That's not what really happened, but the signal bulb did burn out. So I drove to Canadian Tire and bought ALL the turn signal bulbs, worried that my aging car would soon be taken out of their Parts Books.

After all, my Talon is almost old enough to drive.

Tuesday, March 28, 2006

It's BBQ Season

I am building it. Will anybody come?Three years ago, in 2003, Ron Lancaster was going through some changes in his life. As he became the General Manager of the Hamilton Tiger-Cats, he celebrated - possibly by getting a new BBQ.

The 1998 CFL Coach of the Year threw his old Fiesta to the curb, where it was snatched up by my close friends who live directly across the street from him. It made a temporary home in their garage, until, a few weeks later, they acquired a bigger, better used BBQ.

With the installation of a new burner for a meager $30, Ron's BBQ was passed to me and Suz. I treasured that Fiesta and the tasty food it provided. What stories did this BBQ hold? How many juicy steaks or beefy burgers were charbroiled, with the Ti-cats stomachs as their destination?

Just like the Ti-Cats, it had seen better days and I needed to bring it back to its former glory.

Sandpaper smoothed out the weathered wooden side shelves. New stain brightened them. A fresh coat of black paint made the tired frame shine, and a simple screw fixed the broken handle.

For 3 seasons Ron's BBQ served us well. But in 2005 both us and Mr. Lancaster went through some more changes. As he became the Senior Director of Football Operations, we prepared to move.
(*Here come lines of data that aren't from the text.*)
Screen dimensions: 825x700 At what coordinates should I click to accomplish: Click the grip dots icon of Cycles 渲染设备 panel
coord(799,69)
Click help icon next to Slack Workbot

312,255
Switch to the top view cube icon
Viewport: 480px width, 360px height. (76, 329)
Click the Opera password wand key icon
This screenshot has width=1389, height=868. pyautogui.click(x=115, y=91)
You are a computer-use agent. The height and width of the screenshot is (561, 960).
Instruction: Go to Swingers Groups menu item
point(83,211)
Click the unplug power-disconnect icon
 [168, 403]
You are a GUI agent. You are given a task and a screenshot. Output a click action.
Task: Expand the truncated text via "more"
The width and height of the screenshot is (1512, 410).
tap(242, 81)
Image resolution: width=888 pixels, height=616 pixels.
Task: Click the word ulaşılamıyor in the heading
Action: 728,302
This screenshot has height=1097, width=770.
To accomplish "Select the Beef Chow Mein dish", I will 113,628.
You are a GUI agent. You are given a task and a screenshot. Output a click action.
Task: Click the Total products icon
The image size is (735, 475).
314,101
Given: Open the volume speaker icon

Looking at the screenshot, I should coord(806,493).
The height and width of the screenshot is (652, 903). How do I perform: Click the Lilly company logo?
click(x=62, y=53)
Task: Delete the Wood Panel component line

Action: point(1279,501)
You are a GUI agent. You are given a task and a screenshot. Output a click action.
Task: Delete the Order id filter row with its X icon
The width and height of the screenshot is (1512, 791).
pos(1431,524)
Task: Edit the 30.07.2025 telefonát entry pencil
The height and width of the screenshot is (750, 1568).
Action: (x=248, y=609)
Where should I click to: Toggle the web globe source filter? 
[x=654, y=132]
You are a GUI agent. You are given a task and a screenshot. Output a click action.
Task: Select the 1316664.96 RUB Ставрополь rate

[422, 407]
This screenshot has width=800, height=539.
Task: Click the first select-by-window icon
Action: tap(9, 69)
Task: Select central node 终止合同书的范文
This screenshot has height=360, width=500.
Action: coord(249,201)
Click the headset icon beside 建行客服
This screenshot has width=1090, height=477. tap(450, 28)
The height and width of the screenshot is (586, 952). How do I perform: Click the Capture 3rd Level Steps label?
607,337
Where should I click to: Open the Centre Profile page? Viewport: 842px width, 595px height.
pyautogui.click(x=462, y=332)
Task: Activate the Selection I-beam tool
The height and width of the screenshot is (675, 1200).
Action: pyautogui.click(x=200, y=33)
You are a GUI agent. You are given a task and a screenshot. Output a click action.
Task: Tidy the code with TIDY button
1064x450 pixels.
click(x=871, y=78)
The $30 burner gave up the ghost, allowing the propane to burn unrestricted. That tank wheezed the last of its contents in July, two weeks before our move date.

We followed in Ron's footsteps and sent the BBQ packing. It called the curb home for approximately 6 hours. Then it was gone.

With the purchase of our new Centro BBQ this weekend, my stainless steel collection has expanded. This newest addition is in great company. And if the warm weather keeps up, the DeLorean might be making its 2006 debut earlier than anticipated.

The Ti-Cats won't be. Their first scheduled preseason game is Friday, June 2, no matter what the weather is like.

Friday, March 24, 2006

Going To Court!

Suz fakes a smile for the camera.

Jimmy Dillnuts, arch-enemy of law-abiding drivers everywhere, has been charged! And Suz has to go to court in April, as a material witness to his devastating driving habits which left three vehicles crumpled, broken and smashed, and a young girl with a broken collarbone.

Oh happy day!

Suz will make a statement, describing the destruction caused by Jimmy's careless driving. I'd like to call it wreckless driving, but that's not what he was charged with.

The police have charged Jimmy Dillnuts with Careless Driving and Failure To Surrender Licence.

Failure to Surrender Licence means that either Jimmy didn't have it on him, or he actually refused to hand it over to the officer requesting it. Jimmy claims that the light was yellow, and that all of the pedestrians and vehicles in the intersection should not have been there.

Her true reaction to the summons.Suz, stopped at the red light that Jimmy ran, estimated his velocity at double the posted limit of 50 kph. But he claims he wasn't speeding. His screeching tires, and the annihiliation of the three vehicles say otherwise.

Sorry Jim, your story has more holes than swiss cheese.

If I were a police officer, I would have charged Jimmy with Jackass Driving, and Being Stupid and Ugly. Then I would track down the idiot who passed him on his driving test and charge him with Taking Bribes, because there's no possible way someone on the straight and narrow would issue a driver's licence to an idiot like Mr. Dillnuts.

In all seriousness though, people who are convicted of traffic offenses should have their licences suspended. I am a strong believer that some people will never learn, and, depending on the seriousness of the accident, I think there are people who don't deserve a second chance.

Especially liars.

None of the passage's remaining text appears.